Thank you, Kandinsky, for your link to "Southern Television broadcast interruption hoax." I thought it was fascinating, so I decided to do a full entry on it--as an object lesson on how to do proper research.
I read all of the references in the Wikipedia article (that I could get to) on it. Based on the transcript alone, it certainly *sounds* like a hoax... because any hoaxer would want the message to seem plausible on one level, while including an element of whimsy or absurdity so that we can be in on the joke.
About half of the references to the transmission label it as a definite hoax, while the others argue that while the transmission appears to be a hoax, the perpetrators were never identified or caught. (I can't get to what appears to be the most detailed account, from "The Daily Collegian.") Of course, if I were a prankster of this sort, I would try not to get caught, though I might have bragged about it anonymously years later.

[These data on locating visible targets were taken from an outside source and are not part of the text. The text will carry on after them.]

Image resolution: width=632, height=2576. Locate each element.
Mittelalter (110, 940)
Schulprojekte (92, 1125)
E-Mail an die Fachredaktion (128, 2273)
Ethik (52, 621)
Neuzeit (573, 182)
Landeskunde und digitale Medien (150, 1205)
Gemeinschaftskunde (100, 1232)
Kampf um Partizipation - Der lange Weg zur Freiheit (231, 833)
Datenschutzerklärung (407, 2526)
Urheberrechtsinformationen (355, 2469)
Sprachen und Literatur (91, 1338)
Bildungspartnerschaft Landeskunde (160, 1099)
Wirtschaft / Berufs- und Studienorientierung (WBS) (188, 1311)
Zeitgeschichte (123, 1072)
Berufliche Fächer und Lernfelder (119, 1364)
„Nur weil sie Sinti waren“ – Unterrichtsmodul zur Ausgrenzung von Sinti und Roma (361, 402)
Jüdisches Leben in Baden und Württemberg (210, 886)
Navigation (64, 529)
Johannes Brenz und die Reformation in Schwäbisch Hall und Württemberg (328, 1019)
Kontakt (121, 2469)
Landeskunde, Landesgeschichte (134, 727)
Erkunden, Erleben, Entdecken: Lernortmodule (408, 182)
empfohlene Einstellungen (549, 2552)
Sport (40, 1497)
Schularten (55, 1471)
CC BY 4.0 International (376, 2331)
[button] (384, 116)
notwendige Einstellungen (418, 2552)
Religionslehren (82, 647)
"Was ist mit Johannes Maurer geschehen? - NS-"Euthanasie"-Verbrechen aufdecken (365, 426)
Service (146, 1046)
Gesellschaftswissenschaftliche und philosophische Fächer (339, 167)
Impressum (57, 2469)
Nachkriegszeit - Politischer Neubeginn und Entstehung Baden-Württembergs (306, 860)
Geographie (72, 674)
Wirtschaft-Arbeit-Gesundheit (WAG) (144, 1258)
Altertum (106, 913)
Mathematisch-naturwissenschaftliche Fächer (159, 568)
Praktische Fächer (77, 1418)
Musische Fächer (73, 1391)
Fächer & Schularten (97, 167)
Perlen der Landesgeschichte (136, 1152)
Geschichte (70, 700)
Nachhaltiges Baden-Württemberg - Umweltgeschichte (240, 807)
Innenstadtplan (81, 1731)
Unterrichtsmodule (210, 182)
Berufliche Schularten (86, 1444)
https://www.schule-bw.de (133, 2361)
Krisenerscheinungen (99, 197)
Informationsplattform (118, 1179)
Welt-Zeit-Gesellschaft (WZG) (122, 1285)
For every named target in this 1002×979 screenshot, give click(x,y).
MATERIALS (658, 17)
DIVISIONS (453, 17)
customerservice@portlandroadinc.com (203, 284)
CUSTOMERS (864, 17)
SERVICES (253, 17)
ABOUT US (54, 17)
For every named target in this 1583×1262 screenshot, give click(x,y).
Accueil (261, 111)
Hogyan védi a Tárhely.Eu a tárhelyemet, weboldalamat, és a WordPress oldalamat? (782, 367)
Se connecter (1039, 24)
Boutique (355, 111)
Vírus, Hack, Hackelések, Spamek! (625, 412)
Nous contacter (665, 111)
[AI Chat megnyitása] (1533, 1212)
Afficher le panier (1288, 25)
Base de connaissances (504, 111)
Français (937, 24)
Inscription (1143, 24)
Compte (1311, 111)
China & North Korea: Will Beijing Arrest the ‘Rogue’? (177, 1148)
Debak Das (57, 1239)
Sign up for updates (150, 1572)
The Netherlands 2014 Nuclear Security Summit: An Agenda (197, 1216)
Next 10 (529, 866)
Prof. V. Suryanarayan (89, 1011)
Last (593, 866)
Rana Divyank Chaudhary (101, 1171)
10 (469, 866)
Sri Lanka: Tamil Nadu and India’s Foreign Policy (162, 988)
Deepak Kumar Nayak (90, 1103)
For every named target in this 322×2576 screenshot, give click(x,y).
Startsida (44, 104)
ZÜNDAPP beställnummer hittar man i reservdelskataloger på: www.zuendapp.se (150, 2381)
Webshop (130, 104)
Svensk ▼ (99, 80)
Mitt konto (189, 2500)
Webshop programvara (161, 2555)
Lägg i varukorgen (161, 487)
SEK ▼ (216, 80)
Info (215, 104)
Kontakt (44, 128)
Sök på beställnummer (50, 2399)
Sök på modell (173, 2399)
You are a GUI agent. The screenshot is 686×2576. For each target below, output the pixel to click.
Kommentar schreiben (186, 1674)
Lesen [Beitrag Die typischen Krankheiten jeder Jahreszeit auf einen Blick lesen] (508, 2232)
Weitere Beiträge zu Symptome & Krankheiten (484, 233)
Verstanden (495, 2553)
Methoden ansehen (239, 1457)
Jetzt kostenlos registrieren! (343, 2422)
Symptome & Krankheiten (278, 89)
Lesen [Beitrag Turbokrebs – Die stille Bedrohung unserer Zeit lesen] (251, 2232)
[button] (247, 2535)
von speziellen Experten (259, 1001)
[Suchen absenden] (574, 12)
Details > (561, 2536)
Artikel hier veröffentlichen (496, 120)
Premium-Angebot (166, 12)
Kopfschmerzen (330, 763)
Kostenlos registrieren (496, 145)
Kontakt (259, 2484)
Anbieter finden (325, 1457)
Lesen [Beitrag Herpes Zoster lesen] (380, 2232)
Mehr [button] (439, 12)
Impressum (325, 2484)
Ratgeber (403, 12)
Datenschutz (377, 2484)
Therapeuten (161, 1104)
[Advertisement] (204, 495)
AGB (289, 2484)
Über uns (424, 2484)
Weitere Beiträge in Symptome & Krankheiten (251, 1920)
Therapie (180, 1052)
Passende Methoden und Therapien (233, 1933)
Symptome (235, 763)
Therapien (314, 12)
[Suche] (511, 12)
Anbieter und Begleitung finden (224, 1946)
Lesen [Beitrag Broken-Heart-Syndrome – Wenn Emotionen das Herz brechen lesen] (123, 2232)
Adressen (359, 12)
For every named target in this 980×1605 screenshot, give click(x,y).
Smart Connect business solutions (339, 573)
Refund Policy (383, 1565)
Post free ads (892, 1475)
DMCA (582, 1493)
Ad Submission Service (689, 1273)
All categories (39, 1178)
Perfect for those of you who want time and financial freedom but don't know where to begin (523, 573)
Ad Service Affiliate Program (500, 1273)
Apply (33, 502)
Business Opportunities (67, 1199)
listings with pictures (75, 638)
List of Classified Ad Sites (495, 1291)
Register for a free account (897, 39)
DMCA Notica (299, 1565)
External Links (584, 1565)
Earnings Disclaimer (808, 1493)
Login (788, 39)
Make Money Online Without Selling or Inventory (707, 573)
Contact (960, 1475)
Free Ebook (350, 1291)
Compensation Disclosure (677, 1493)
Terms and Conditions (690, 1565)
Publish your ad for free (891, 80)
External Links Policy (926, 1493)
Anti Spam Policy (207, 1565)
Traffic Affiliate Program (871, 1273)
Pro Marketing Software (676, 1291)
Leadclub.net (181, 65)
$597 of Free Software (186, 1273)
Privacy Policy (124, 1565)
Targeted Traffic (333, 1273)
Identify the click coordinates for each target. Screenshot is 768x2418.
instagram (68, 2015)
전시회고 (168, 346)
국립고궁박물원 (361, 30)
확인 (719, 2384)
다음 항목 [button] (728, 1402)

This is one of those events that probably someone should have devoted more work on at the time.
Now, any careful researcher (as Collins should have been) can include the transmission in his books or DVDs, and even claim that it's ET in origin, but he would have to warn his audience that the transmission has been labeled as a hoax, and point them to the references, so that they can draw their own conclusions. In my opinion, it's misleading to present such evidence as genuine, allowing his audience to believe that it is indeed an ET broadcast, when in fact it has been given a cursory investigation and is alleged to be a hoax. At best it's a mystery, or "unexplained."
This event seems to be one of those litmus tests designed to expose a person's ideological orientation. The non-believers in Ashtar (the majority of the educated population) will immediately believe that this was a silly prank. Those who want to believe in ET will label this as a mysterious event that suggests that ET is out there.
What do I believe? Well, I seriously doubt that it's ET. A commenter on one of Collins's boards pointed out that the message is remarkably similar to the stuff in Andrija Puharich's book on Uri Geller (which I read at the time)... and this lends the broadcast credibility. I think it's the opposite. I think that even Geller himself implicitly disavowed Puharich's book. Talk of "Ashtar" was very much in the air in the mid-70s. Ruth Montgomery wrote a number of accounts about Ashtar during the time, and these channelings helped form the basis for the "axis shift" predictions that came later. I think that the broadcast has to be viewed in this cultural context. Because the perpetrators (be they ET or college kids) were never caught, I am leaning toward the possibility that the broadcast was one of those weird, Fortean mysteries which may never be explained, but its association with the UFO cult beliefs of the '70s tends to discredit it.